Vasodilatory mechanism of unoprostone isopropyl on isolated rabbit ciliary artery.

PURPOSE

To clarify the vasodilatory mechanism of unoprostone isopropyl (unoprostone), a PG F2alpha related compound used for treatment of glaucoma, we have investigated the effect of this drug and its metabolites on isolated rabbit ciliary artery in vitro.

METHODS

Under the dissecting microscope, ciliary arteries were prepared from albino rabbit eyes and mounted in a myograph system. The effects of unoprostone isopropyl and other agents were investigated using isometric tension recording methods.

RESULTS

Unoprostone induced a dose-dependent relaxation in ciliary arteries that were pre-contracted with high-K solution, 10 microM histamine or 10 microM PG F2alpha. Neither unoprostone metabolite M1 or M2 had a relaxant effect on the precontracted vessels. Relaxation was unaffected by inhibition of adenylyl cyclase with SQ 22536, guanylyl cyclase with ODQ, or maxi-K channels with iberiotoxin.

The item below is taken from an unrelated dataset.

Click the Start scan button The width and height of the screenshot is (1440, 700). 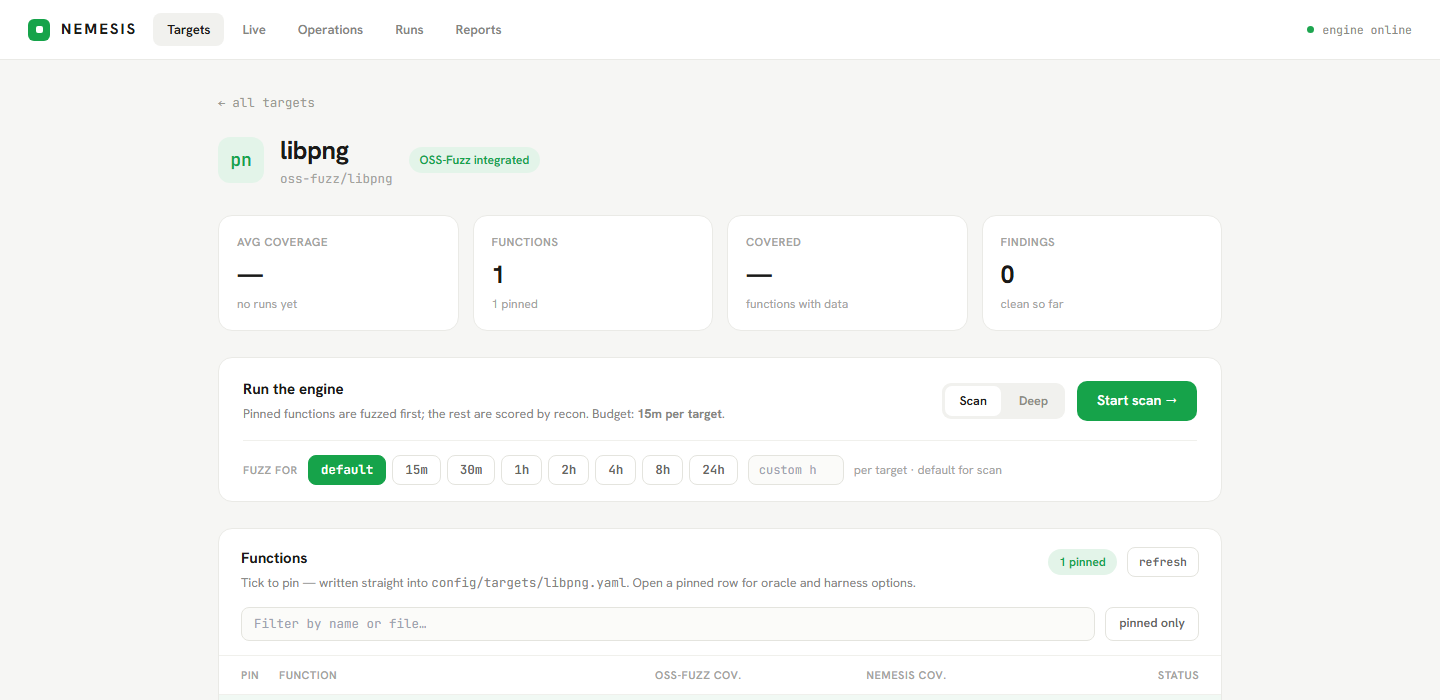[1137, 401]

Pretreatment with unoprostone did not affect histamine-induced transient contractions in Ca2+ -free solution. However, SKF96365, a general Ca2+ channel blocker, evoked relaxation similar to unoprostone with respect to amplitude and rate of onset.

CONCLUSIONS

Unoprostone, but not its metabolites M1 and M2, relaxed pre-contracted rabbit ciliary artery. The mechanism of vascular smooth muscle relaxation by unoprostone differs from that of IOP reduction and does not depend on adenylyl cyclase, guanylyl cyclase, or maxi-K channels. Relaxation may be mediated by inhibition of Ca2+ entry, possibly through capacitative Ca2+ channels.